ASSIGNED TASK 1: Please write out the hummingbird talk announcement from "Jan 22, 2026" to "your registration confirmation.".
ASSIGNED TASK 2: Continue the hummingbird talk announcement from its last sentence.

[[ DOCUMENT SEGMENT open ]]

Floral Resources for Migratory Hummingbirds in the Colorado Rocky Mountains. A Dead of Winter Knowledge Quest with David Inouye.
Jan 22, 2026 7:00PM—8:00PM
Location
online
Cost $0.00
Categories Speaker Series
The Rocky Mountain Biological Laboratory (RMBL) is home to many migratory scientists, and one resident breeding hummingbird species (Broad-tailed) and two species of post-breeding migrants (Rufous and Calliope). While there, the birds feed on a variety of wildflowers, but the timing of both migration and flowering of food plants is changing as a result of climate change. A 52-year study of the timing and abundance of flowering by many of the species visited by hummingbirds has documented the ongoing changes, and those data provide some insights into the challenges faced by migratory birds. David will talk about his long-term studies of the hummingbirds and the wildflowers at RMBL.
A Zoom link to join will be shared in your registration confirmation.

[[ DOCUMENT SEGMENT closed ]]
[[ SUPPLIED INFORMATION open ]]

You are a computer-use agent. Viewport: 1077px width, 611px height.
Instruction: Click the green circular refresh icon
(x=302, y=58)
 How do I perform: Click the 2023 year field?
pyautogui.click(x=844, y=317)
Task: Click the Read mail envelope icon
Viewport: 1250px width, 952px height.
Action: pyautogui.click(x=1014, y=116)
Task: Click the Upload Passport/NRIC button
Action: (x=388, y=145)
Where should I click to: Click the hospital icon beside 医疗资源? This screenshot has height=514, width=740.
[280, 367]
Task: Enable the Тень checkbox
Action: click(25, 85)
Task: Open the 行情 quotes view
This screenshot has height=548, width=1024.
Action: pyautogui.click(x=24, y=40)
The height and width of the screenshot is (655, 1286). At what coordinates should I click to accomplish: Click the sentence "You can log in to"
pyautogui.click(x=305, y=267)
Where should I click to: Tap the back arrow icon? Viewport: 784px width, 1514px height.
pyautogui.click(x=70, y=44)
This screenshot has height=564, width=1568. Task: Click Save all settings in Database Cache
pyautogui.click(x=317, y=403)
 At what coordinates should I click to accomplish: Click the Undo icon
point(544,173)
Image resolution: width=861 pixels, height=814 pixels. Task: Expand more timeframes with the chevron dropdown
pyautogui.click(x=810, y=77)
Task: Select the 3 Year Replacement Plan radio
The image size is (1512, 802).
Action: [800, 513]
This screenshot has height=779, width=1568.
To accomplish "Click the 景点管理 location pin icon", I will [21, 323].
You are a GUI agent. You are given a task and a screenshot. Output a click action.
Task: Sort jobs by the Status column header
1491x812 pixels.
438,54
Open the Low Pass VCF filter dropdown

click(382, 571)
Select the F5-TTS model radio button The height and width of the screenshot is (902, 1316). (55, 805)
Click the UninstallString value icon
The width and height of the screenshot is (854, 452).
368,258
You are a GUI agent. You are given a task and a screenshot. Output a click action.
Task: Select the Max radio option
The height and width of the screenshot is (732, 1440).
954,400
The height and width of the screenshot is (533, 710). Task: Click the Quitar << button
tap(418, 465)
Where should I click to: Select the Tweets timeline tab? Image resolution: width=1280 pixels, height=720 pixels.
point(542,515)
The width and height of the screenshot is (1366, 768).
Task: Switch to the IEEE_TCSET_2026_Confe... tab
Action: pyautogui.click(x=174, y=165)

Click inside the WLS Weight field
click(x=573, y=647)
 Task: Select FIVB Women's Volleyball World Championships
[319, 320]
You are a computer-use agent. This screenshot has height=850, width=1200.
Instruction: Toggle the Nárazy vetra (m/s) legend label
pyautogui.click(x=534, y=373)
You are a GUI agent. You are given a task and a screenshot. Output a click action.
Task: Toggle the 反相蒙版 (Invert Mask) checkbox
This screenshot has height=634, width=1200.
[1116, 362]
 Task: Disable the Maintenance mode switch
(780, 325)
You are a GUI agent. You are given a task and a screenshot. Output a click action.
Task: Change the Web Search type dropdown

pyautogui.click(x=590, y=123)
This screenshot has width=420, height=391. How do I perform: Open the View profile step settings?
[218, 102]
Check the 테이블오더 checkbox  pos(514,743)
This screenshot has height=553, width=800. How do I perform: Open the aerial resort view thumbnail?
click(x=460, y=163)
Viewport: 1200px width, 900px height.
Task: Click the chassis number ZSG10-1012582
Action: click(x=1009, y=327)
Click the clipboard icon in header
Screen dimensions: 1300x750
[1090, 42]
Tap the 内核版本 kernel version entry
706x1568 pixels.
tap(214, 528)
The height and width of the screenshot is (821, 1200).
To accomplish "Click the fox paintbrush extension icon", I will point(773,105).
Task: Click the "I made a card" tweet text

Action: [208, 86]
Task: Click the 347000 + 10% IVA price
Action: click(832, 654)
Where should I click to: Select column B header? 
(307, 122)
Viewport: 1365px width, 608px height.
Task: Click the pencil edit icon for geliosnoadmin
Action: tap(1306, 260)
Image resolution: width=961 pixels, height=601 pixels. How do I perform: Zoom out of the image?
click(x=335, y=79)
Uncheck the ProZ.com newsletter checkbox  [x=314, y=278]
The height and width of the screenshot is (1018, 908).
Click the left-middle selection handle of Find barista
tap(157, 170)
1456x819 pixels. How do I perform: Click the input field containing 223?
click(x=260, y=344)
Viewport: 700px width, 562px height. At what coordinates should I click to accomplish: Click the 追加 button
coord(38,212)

[[ SUPPLIED INFORMATION closed ]]

REPLY 1:
Jan 22, 2026 7:00PM—8:00PM
Location
online
Cost $0.00
Categories Speaker Series
The Rocky Mountain Biological Laboratory (RMBL) is home to many migratory scientists, and one resident breeding hummingbird species (Broad-tailed) and two species of post-breeding migrants (Rufous and Calliope). While there, the birds feed on a variety of wildflowers, but the timing of both migration and flowering of food plants is changing as a result of climate change. A 52-year study of the timing and abundance of flowering by many of the species visited by hummingbirds has documented the ongoing changes, and those data provide some insights into the challenges faced by migratory birds. David will talk about his long-term studies of the hummingbirds and the wildflowers at RMBL.
A Zoom link to join will be shared in your registration confirmation.

REPLY 2:
David is retired from teaching ecology and conservation biology at the University of Maryland, but still active as a researcher at the Rocky Mountain Biological Laboratory, where he started work in 1971. He has several long-term projects there, including banding hummingbirds, studies of plant demography (individually tagged plants followed for up to 52 years), and a study of the phenology and abundance of flowering by about 125 species of plants that is now in its second generation of researchers (his son and daughter-in-law). He spends winters near Paonia, and serves on the Boards of Citizens for a Healthy Community, the North American Pollinator Protection Campaign, Endangered Species Coalition, and Hummingbird Conservation Networks.